TASK: Begin at the top of the records and copy each line exactly. The line containing "You are a computer-use agent. The image size is (999, 427)." is the last one to include.

----- EXCERPTED RECORDS

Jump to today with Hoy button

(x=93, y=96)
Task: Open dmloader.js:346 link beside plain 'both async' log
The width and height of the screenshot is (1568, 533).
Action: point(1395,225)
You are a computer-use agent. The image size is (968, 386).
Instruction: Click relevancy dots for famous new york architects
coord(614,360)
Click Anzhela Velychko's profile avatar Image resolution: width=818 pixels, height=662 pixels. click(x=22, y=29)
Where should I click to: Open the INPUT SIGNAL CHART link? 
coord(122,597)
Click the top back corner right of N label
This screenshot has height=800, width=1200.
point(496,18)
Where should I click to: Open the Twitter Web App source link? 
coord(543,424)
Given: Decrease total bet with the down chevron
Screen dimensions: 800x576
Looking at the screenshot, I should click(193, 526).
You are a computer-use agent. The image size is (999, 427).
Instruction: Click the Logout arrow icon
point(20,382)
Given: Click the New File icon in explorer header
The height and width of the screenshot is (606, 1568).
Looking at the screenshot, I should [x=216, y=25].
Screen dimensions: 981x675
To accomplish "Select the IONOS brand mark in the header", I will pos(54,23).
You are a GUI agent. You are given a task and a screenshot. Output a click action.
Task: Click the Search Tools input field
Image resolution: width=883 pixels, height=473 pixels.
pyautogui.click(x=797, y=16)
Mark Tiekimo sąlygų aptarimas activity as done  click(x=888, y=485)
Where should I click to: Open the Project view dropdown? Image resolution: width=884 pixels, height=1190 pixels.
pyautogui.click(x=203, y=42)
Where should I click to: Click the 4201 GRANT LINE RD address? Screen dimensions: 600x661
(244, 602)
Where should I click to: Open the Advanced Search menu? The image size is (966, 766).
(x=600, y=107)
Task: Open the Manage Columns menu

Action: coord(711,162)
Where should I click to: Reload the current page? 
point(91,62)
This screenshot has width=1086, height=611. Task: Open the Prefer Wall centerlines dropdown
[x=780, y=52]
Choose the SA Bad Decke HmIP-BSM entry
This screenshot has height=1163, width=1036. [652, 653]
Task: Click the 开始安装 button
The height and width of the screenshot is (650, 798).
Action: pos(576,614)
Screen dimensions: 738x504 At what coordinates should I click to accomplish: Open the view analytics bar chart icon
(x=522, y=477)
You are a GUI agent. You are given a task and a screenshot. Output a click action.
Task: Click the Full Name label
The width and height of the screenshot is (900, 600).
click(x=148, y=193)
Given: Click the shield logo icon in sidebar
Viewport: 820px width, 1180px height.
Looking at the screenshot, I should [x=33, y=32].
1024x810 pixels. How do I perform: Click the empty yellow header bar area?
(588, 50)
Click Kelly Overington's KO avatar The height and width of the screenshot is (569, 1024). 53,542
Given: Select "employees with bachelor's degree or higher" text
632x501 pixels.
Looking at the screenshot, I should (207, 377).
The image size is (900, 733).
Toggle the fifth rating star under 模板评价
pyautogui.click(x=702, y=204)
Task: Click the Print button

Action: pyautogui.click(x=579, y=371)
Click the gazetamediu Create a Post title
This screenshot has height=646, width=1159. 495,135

----------

REPLY TO THE EXERCISE:
Jump to today with Hoy button

(x=93, y=96)
Task: Open dmloader.js:346 link beside plain 'both async' log
The width and height of the screenshot is (1568, 533).
Action: point(1395,225)
You are a computer-use agent. The image size is (968, 386).
Instruction: Click relevancy dots for famous new york architects
coord(614,360)
Click Anzhela Velychko's profile avatar Image resolution: width=818 pixels, height=662 pixels. click(x=22, y=29)
Where should I click to: Open the INPUT SIGNAL CHART link? 
coord(122,597)
Click the top back corner right of N label
This screenshot has height=800, width=1200.
point(496,18)
Where should I click to: Open the Twitter Web App source link? 
coord(543,424)
Given: Decrease total bet with the down chevron
Screen dimensions: 800x576
Looking at the screenshot, I should click(193, 526).
You are a computer-use agent. The image size is (999, 427).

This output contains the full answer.